[oclug] aaawwwww crap

Brian Barber brianbarber at myrealbox.com
Mon Jun 14 13:35:41 EDT 2004


I agree with Andrew, but there was a situation with a server at work where it wasn't feasible implement any of his sugestions.  IIRC, I went into runlevel 1, copied the contents of the partition to be downsized to another partition, unmounted and deleted the partition to be downsized using fdisk, increased the size of the partition that needed to be increased using parted, re-created the partition that I just deleted using fdisk, formatted and mounted it, copied the data back into the newly created partiton, and returned to the original runlevel.  As it turns out, I don't even recall having to modify /etc/fstab.
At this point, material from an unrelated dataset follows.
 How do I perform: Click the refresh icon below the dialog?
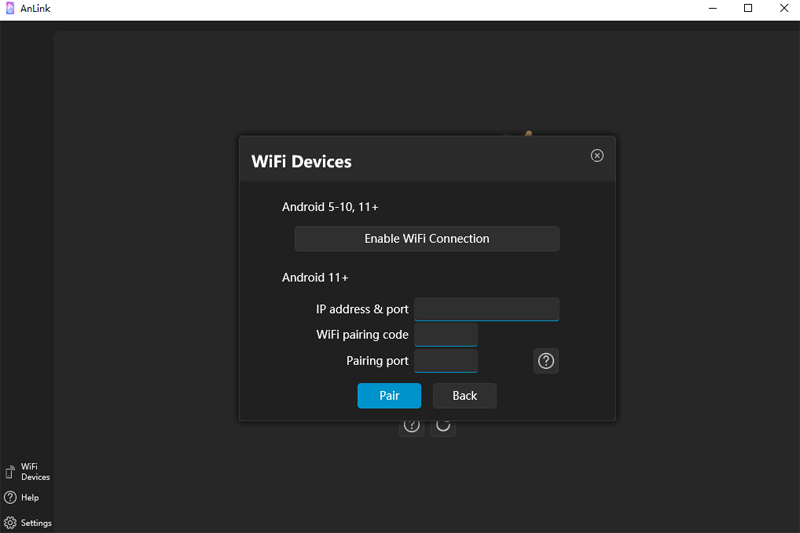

It sounds like a nasty bit of work, bit it's do-able if you're careful about the process.  If you are going to approach it this way, please have good, tested backups (note: plural) and please verify the steps before you start.  I am going off the top of my head and I may have omitted something.

All the best,
BB


-----Original Message-----
From: "Andrew J. Hutton" <ajh at steamballoon.com>
To: General Membership Discussion List <oclug at lists.oclug.on.ca>
Date: Mon, 14 Jun 2004 13:24:08 -0400
Subject: Re: [oclug] aaawwwww crap

On Monday 14 June 2004 13:20, Michael Bazdell wrote:
> On Mon, 2004-06-14 at 01:31, Tom Goulet wrote:
> > Parted.
> >
> > Read some Fine Material and... get a Parted-capable bootdisk.  Like
> >
> > this:
> > | http://paud.sourceforge.net/
>
> Okay so I was reading into resize the partition, and now I'm this is
> where it gets tricky..
>
> I want to take the room from /dev/hda2 and put it into /dev/hda5.
> /dev/hda5 is ofcourse a extended partition and hda2 is a primary. If I
> resize the drive and the first block or cylender or whatever is
> different, will my data still be there after I resize the file system?

What most of us end up doing after awhile is just buying a new drive, copying 
things over to it using cp into the new layout and going on.  This isn't the 
cheapest option, and if your current drive is less than 6 months old is 
probably not the right one for you but if it is older the speed up from a new 
drive is always nice.

The other option of course is just backing up /etc and /home and 
re-installing, this is often the fastest approach.